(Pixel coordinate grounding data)
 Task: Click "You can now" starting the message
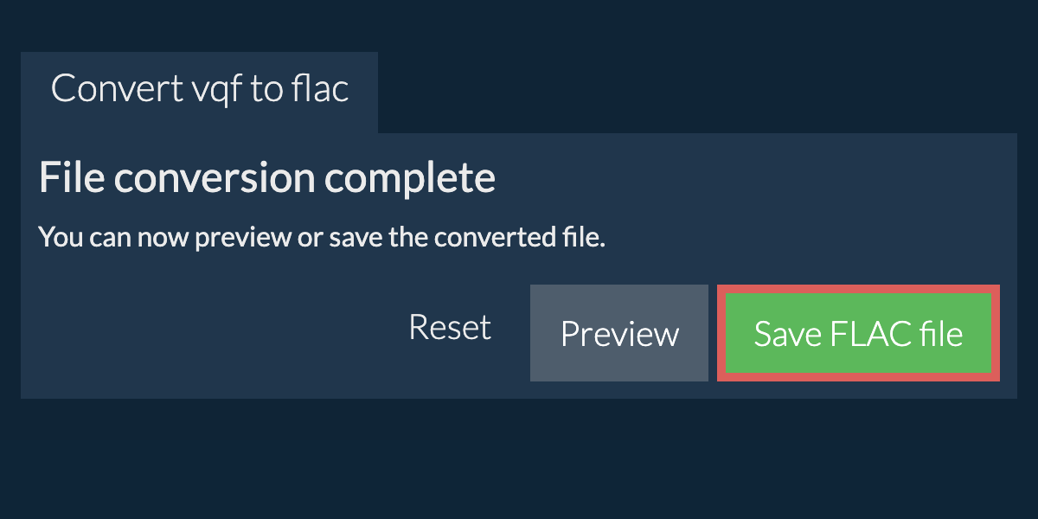(114, 237)
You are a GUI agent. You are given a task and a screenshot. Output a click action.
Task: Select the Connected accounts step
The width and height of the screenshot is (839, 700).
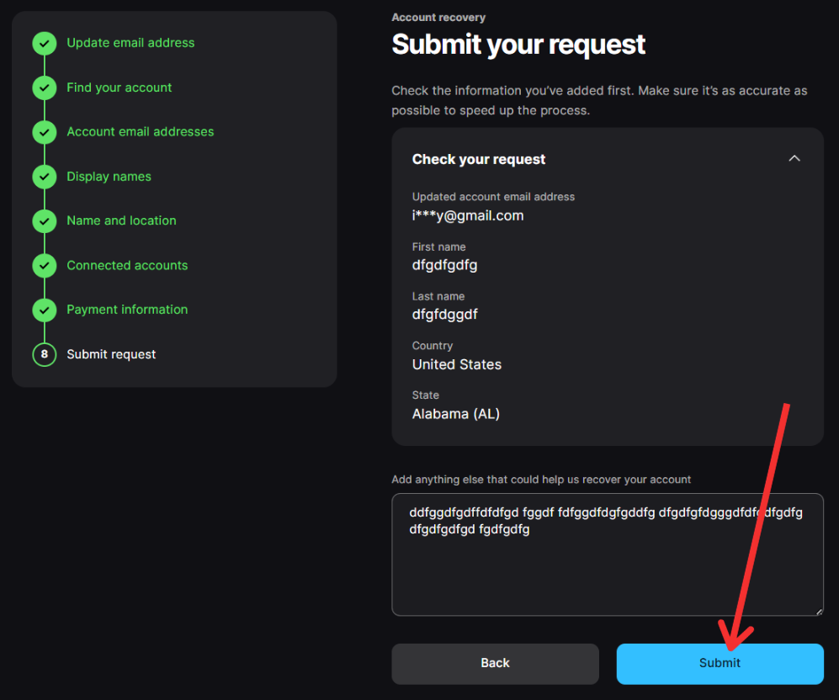pyautogui.click(x=127, y=265)
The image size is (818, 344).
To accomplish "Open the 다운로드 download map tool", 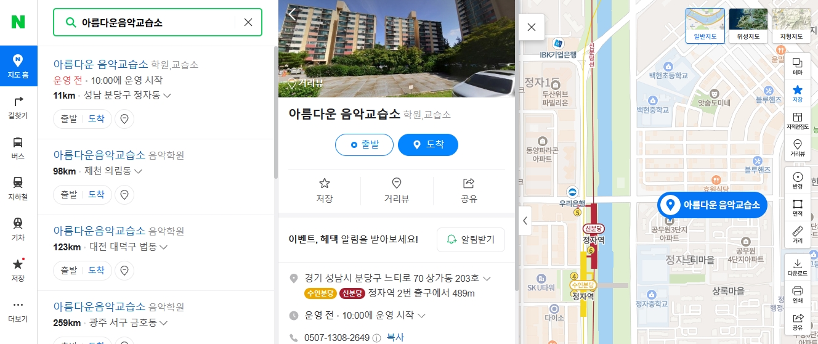I will pyautogui.click(x=797, y=266).
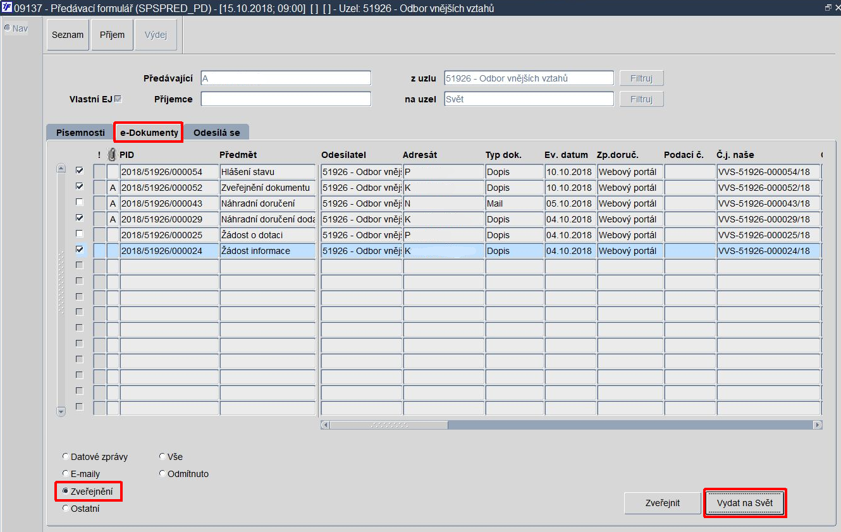
Task: Click the paperclip attachment column icon
Action: pyautogui.click(x=113, y=155)
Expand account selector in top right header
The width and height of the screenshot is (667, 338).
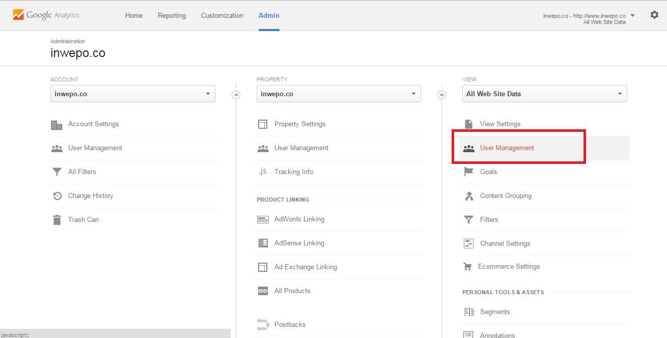(x=632, y=16)
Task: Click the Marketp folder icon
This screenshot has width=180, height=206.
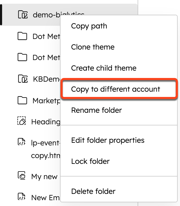Action: pyautogui.click(x=22, y=100)
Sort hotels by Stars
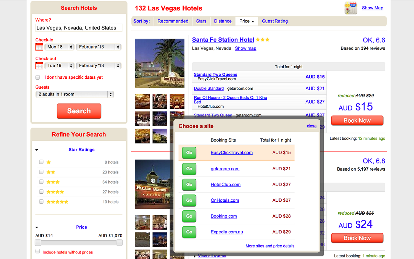Screen dimensions: 414x259 (x=201, y=21)
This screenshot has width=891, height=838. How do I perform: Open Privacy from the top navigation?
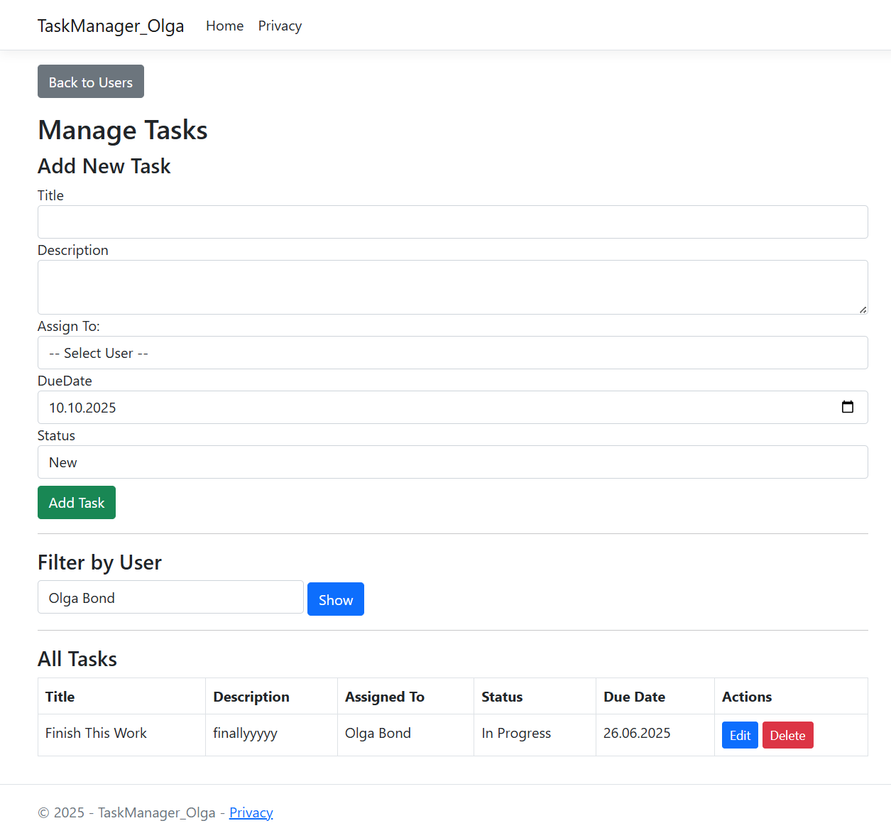(x=280, y=26)
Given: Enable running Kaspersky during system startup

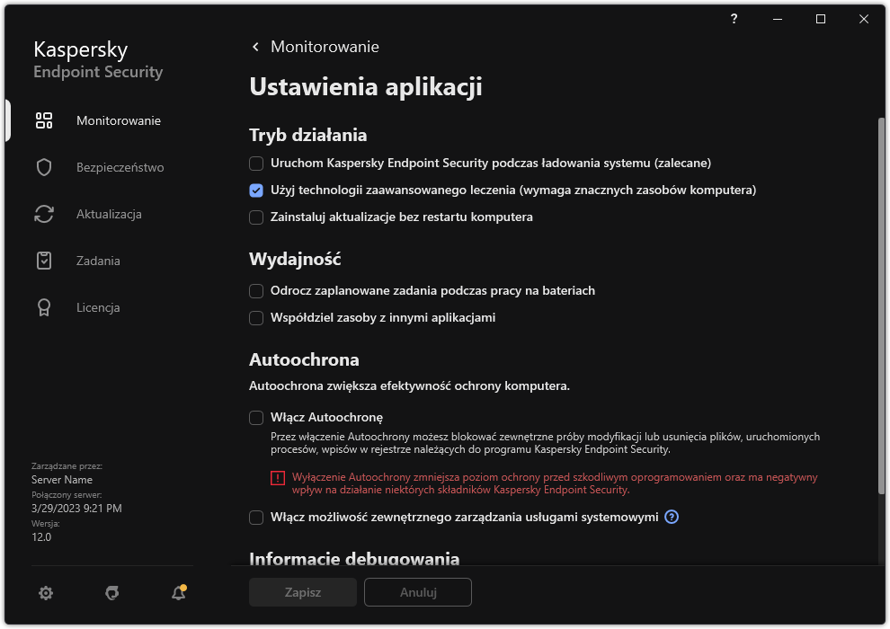Looking at the screenshot, I should pos(256,163).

* [DIRECTIONS]:
Quote precisely the lines of the data from the line containing "Given: Enable running" through its final line, both included, excluding pictures.

* [OUTPUT OF THE TASK]:
Given: Enable running Kaspersky during system startup

Looking at the screenshot, I should pos(256,163).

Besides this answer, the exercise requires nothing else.